説明

高圧タンクの製造方法、および、高圧タンク

【課題】ライナーの外表面に繊維強化プラスチック層を備える高圧タンクの製造工程において、比較的少ない工程数で、フィラメントワインディング法を用いて繊維強化プラスチック層を形成する際の繊維の巻き崩れを抑制する。
【解決手段】高圧タンクの製造工程において、内層54の形成工程は、ライナー円筒部42の外表面に、第1のフープ層54aを形成する工程と、第1のフープ層54aに含まれる熱硬化性樹脂を加熱硬化することなく、ライナードーム部44の外表面、および、第1のフープ層54aの外表面に、低角度ヘリカル層54bを形成する工程と、第1のフープ層54aに含まれる熱硬化性樹脂、および、低角度ヘリカル層54bに含まれる熱硬化性樹脂を加熱硬化することなく、第1のフープ層54a上における低角度ヘリカル層54bの外表面に、第2のフープ層54cを形成する工程と、を含む。

【発明の詳細な説明】
【技術分野】
【0001】
本発明は、高圧タンクの製造方法、および、高圧タンクに関するものである。
【背景技術】
【0002】
近年、燃料ガスの燃焼エネルギーや、燃料ガスの電気化学反応によって生成される電気エネルギーによって駆動する車両が開発されている。このような車両には、天然ガスや水素等の燃料ガスが貯蔵された高圧タンクが搭載される場合がある。この場合、高圧タンクの車両への搭載性を考慮して、高圧タンクの小型化を図りつつ、車両の航続距離の延伸を図るために、より高い充填圧力で燃料ガスを高圧タンクに充填することが求められる。
【0003】
より高い充填圧力で燃料ガスを高圧タンクに充填するためには、高圧タンクの強度を向上させる必要がある。そして、高圧タンクの強度を向上させるための技術として、金属製あるいは樹脂製のライナー(内容器)の外表面に、フィラメントワインディング法を用いて、繊維強化プラスチック(FRP:Fiber Reinforced Plastics)層を形成する技術が知られている。そして、ライナーが、円筒形状を有する円筒部と、ドーム形状を有し円筒部の両端部に設けられたドーム部と、を有する場合、このフィラメントワインディング法による繊維強化プラスチック層には、一般に、フープ巻きによって形成されるフープ層と、ヘリカル巻きによって形成されるヘリカル層とが含まれることが多い。フープ層は、主として、ライナーの周方向に作用する内圧に対する強度(以下、「ライナーの周方向の強度」とも言う)を向上させるために用いられる。一方、ヘリカル層は、主として、ライナーの軸方向作用する内圧に対する強度(以下、「ライナーの軸方向の強度」とも言う)を向上させるために用いられる。

# やること:
上の文章を読んで、次の問いに答えてください。
(a) 高圧タンクにためる燃料ガスとして、どんなガスが例に出ていますか。
(b) 内層54を作るとき、ライナー円筒部42の外表面に最初に作る層は何ですか。
(c) フープ層は主に何のために使われますか。

# 渡す資料:
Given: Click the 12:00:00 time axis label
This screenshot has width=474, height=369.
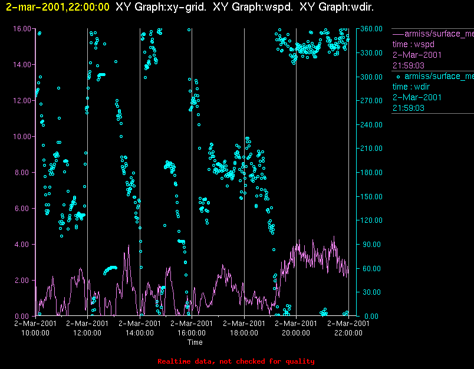Looking at the screenshot, I should [87, 333].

# 問題の答え:
(a) 天然ガスや水素です。
(b) 第1のフープ層54aです。
(c) ライナーの周方向の強度を上げるためです。